-- Study material follows --

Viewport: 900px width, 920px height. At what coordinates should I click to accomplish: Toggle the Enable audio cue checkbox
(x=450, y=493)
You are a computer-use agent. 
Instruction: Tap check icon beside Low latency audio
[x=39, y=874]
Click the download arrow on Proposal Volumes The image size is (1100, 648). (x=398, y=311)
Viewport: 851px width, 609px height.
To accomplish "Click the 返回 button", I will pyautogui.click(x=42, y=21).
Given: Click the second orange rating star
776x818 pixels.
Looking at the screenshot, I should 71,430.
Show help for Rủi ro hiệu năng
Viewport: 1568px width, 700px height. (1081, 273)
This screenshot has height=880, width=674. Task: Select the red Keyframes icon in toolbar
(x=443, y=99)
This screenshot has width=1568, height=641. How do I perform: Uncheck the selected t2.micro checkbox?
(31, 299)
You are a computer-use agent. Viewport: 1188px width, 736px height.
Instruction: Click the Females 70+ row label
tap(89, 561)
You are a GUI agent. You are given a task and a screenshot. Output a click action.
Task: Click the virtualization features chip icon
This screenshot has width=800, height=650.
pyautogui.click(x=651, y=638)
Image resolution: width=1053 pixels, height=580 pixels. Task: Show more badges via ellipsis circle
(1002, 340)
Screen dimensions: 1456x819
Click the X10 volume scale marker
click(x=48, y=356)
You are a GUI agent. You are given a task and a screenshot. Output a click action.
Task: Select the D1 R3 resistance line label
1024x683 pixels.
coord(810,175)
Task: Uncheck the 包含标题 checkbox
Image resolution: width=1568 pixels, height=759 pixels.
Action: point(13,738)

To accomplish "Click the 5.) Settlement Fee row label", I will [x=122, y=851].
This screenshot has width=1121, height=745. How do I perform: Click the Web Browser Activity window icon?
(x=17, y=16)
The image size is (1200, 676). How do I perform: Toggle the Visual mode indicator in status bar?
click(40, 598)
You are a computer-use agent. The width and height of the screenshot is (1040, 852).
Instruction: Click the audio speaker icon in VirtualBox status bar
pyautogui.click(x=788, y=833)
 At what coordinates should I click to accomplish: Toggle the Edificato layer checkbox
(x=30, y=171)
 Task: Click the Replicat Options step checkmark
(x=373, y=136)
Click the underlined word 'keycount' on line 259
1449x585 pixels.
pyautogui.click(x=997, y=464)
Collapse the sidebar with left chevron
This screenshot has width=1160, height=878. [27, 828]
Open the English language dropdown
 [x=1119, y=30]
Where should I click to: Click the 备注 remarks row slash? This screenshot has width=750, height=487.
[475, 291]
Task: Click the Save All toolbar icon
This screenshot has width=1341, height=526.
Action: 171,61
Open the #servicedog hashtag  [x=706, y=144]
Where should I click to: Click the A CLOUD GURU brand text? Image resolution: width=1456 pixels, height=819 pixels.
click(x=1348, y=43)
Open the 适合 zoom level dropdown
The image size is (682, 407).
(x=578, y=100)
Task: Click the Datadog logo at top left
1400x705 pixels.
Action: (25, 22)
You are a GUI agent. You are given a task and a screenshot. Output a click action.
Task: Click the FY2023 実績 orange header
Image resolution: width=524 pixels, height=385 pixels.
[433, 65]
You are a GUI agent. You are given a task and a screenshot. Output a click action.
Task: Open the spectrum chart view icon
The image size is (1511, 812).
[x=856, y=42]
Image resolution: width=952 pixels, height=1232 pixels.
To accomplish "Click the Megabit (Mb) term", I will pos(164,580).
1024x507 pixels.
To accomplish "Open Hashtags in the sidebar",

-- Study material concluded --

■ **Task description**
All records shown above are to be output exactly.

■ **Exercise result**
Viewport: 900px width, 920px height. At what coordinates should I click to accomplish: Toggle the Enable audio cue checkbox
(x=450, y=493)
You are a computer-use agent. 
Instruction: Tap check icon beside Low latency audio
[x=39, y=874]
Click the download arrow on Proposal Volumes The image size is (1100, 648). (x=398, y=311)
Viewport: 851px width, 609px height.
To accomplish "Click the 返回 button", I will pyautogui.click(x=42, y=21).
Given: Click the second orange rating star
776x818 pixels.
Looking at the screenshot, I should 71,430.
Show help for Rủi ro hiệu năng
Viewport: 1568px width, 700px height. (1081, 273)
This screenshot has height=880, width=674. Task: Select the red Keyframes icon in toolbar
(x=443, y=99)
This screenshot has width=1568, height=641. How do I perform: Uncheck the selected t2.micro checkbox?
(31, 299)
You are a computer-use agent. Viewport: 1188px width, 736px height.
Instruction: Click the Females 70+ row label
tap(89, 561)
You are a GUI agent. You are given a task and a screenshot. Output a click action.
Task: Click the virtualization features chip icon
This screenshot has width=800, height=650.
pyautogui.click(x=651, y=638)
Image resolution: width=1053 pixels, height=580 pixels. Task: Show more badges via ellipsis circle
(1002, 340)
Screen dimensions: 1456x819
Click the X10 volume scale marker
click(x=48, y=356)
You are a GUI agent. You are given a task and a screenshot. Output a click action.
Task: Select the D1 R3 resistance line label
1024x683 pixels.
coord(810,175)
Task: Uncheck the 包含标题 checkbox
Image resolution: width=1568 pixels, height=759 pixels.
Action: point(13,738)

To accomplish "Click the 5.) Settlement Fee row label", I will [x=122, y=851].
This screenshot has width=1121, height=745. How do I perform: Click the Web Browser Activity window icon?
(x=17, y=16)
The image size is (1200, 676). How do I perform: Toggle the Visual mode indicator in status bar?
click(40, 598)
You are a computer-use agent. The width and height of the screenshot is (1040, 852).
Instruction: Click the audio speaker icon in VirtualBox status bar
pyautogui.click(x=788, y=833)
 At what coordinates should I click to accomplish: Toggle the Edificato layer checkbox
(x=30, y=171)
 Task: Click the Replicat Options step checkmark
(x=373, y=136)
Click the underlined word 'keycount' on line 259
1449x585 pixels.
pyautogui.click(x=997, y=464)
Collapse the sidebar with left chevron
This screenshot has width=1160, height=878. [27, 828]
Open the English language dropdown
 [x=1119, y=30]
Where should I click to: Click the 备注 remarks row slash? This screenshot has width=750, height=487.
[475, 291]
Task: Click the Save All toolbar icon
This screenshot has width=1341, height=526.
Action: 171,61
Open the #servicedog hashtag  [x=706, y=144]
Where should I click to: Click the A CLOUD GURU brand text? Image resolution: width=1456 pixels, height=819 pixels.
click(x=1348, y=43)
Open the 适合 zoom level dropdown
The image size is (682, 407).
(x=578, y=100)
Task: Click the Datadog logo at top left
1400x705 pixels.
Action: (25, 22)
You are a GUI agent. You are given a task and a screenshot. Output a click action.
Task: Click the FY2023 実績 orange header
Image resolution: width=524 pixels, height=385 pixels.
[433, 65]
You are a GUI agent. You are given a task and a screenshot. Output a click action.
Task: Open the spectrum chart view icon
The image size is (1511, 812).
[x=856, y=42]
Image resolution: width=952 pixels, height=1232 pixels.
To accomplish "Click the Megabit (Mb) term", I will pos(164,580).
1024x507 pixels.
To accomplish "Open Hashtags in the sidebar",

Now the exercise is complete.